けれど、ディレクター業をやってからADをすると「何をすべきか」が自ずと見えてくる。時には要求以上の内容を提供できることだってあります。そうすると番組もよりいいものになります。

― どこにやりがいを感じますか?

枠にとらわれ過ぎない映像編集や構成をプレゼンできることですね。僕の強みって「新人」ということなんです。これはテレビ業界に限ったことではないですが、ディレクターってキャリアを重ねると失敗ができなくなると思うんです。そうなると「成功するかどうかわからないけど、こんな映像を撮ってみよう」という「冒険」ができるのは若手の特権。でも僕は新人ディレクターだから、まずは自分が「これが一番おもしろい!」という編集や構成を立ててプレゼンができるわけです。もし間違っていても、百戦錬磨の先輩たちが修正してくれるから、のびのびとできます。

プレゼンしたものの多くは、先輩たちから直されることが殆どですが、その中で「おもしろい画の撮り方だね」とか「この編集はいいね」と言ってもらえた時は嬉しいですね。指摘を受ける時も頭ごなしに「こう直せ!」ということはなく、理由をちゃんと説明してくれるからとても勉強になります。

― 仕事で一番印象に残った出来事は?

あるスポーツ選手に密着したドキュメント番組を担当した時、監督のインタビューを撮影させてもらう機会がありました。選手思いで熱い信念を持っていらっしゃる監督だったんですが、ものすごくあがり症で…

噛まないようにもう一回言ってくださいと言うわけにはいかないし、カンペを出すわけにもいかない。どうすれば緊張がほぐれるか悩みました。

でも良く考えたら監督が緊張するのは当然のことなんだと思いました。僕だって突然カメラを向けられて質問されたら戸惑うし「心の準備」というものが必要だと。カメラを向けられる相手の立場になって考えられてなかったんです。

幸い撮影スケジュールに余裕があったので、カメラが回っていないところで、監督と競技についてたっぷりとお話をさせていただきました。そうすると「見えない壁」みたいなのがだんだん無くなり、少しずつ距離が縮まっていくんです。また監督もご自身の中で「こう聞かれたらこう答えよう!」という心の準備をしてくださったと思います。いざカメラを回してみると、監督の緊張はとても和らいでいて。結果、撮影前に話されていた以上の内容や素敵なエピソードをたくさん話していただきました。

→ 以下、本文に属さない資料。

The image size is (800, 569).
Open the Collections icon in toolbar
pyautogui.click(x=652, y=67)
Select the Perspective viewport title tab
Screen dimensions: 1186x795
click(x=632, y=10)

「こんな画が撮りたい!こんな企画がしたい!」という気持ちはもちろん大事ですが机上の空論で終わってはいけない。限られた時間と環境のなかで、撮影のプロセスまで考えられるのがプロなんだと痛感した出来事でした。

― ロントラってどんな会社?

決断が早く、チャンスが他社よりも早く与えられる会社だと思います。

― テレビ制作会社ならではと感じることは?

どんな時も会社に常に誰かいることです。朝方の人がいれば夜型の人もいる。成果を出せばいいから作業時間は自由なんです。夢や目標に向かってそれぞれ頑張っている人が常に隣にいると、「自分も負けていられない!」とモチベーションが上がります。

― どんな人がこの仕事に向いていると思いますか?

身体的に言うと体力のある人はやっぱり得だと思います。精神面で言うと信念がある人。技術や知識、集中力は自ずとついてくると思います。

― 今後、どんな番組を作りたいですか?

まだ選ぶ時期じゃないので、いろんなジャンルの番組をやって経験値を積みたいです。